A number of initiatives promote recognition of Roma genocide under the Nazi regime. After years of efforts 2 August is starting to be acknowledged as a Roma Holocaust Memorial Day by a growing number of institutions. On the night of 2 August 1944 a total of 2,897 Romani men, women and children were killed in gas chambers in camp Auschwitz II. When the Soviet Army liberated the camp in January 1945, only four Roma remained there alive. Today, 2 August is the day of commemoration of all Romani victims of Nazi persecution.
However, Roma, like the Jews and other groups targeted by Nazi regime, were not only victims. They also fought the system. An important day to remember is the 16 May 1944, which marks the day of Romani resistance against the Nazis in the Auschwitz-Birkenau. Unfortunately, these are the pieces of information our children, Romani or non-Romani, will not learn in school.

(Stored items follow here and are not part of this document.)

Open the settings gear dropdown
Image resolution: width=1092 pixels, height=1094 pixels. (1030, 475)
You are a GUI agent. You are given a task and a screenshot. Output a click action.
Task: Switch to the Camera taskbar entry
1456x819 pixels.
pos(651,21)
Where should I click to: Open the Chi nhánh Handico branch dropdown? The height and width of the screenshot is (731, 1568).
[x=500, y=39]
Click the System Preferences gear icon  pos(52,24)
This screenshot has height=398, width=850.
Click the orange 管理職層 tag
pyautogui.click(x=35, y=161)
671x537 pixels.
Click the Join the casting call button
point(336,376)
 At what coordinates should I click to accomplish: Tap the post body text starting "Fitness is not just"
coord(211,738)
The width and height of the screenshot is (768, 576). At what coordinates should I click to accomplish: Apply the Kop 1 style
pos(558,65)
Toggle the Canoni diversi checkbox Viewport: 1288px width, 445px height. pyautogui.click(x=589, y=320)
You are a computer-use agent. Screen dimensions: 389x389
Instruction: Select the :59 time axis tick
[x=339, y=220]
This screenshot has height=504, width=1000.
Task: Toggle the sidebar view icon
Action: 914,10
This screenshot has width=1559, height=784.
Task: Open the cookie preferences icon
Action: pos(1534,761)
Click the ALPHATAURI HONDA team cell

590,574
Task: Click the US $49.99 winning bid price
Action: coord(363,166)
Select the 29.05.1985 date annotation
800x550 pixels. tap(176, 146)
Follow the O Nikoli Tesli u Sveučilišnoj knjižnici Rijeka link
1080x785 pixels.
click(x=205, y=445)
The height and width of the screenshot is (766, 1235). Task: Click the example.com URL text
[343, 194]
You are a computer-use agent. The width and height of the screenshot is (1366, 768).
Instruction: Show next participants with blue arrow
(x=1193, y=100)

Romani history is neglected and the building of ethnic identity remains solely with parents, whose own knowledge of their history, was also taken from them.
For most Romani children, the content of what they learn about their ethnic identities is extremely limited. Although the situation is improving with motivated individual teachers, the state-designed curricula lack chapters on history, culture and language of the largest ethnic minority in Europe. And where information about Romani communities is included, it is often based on stereotypes of people travelling around Europe, dancing and singing in meadows.
It is crucial that today we commemorate the atrocities of Nazi regime, instead of forgetting them. It is important to keep in mind how they are affecting the situation of Romani communities throughout Europe today – from being ashamed for their ethnic identity to hiding their ethnic identity for the sake of security.
In the Czech Republic’s Lety u Písku, there is a pig farm on the soil soaked by blood of Romani victims of Nazi regime. What used to be a Roma labour camp serves to produce pork today. And one government after another fails to address this, promising for improvement in the future. The annual commemoration of the victims is thus accompanied by the smell of pig. The symbolic meaning of this is extreme. It is time to recognise the victims and learn about the history. Because if we forget our past, we are doomed to repeat it.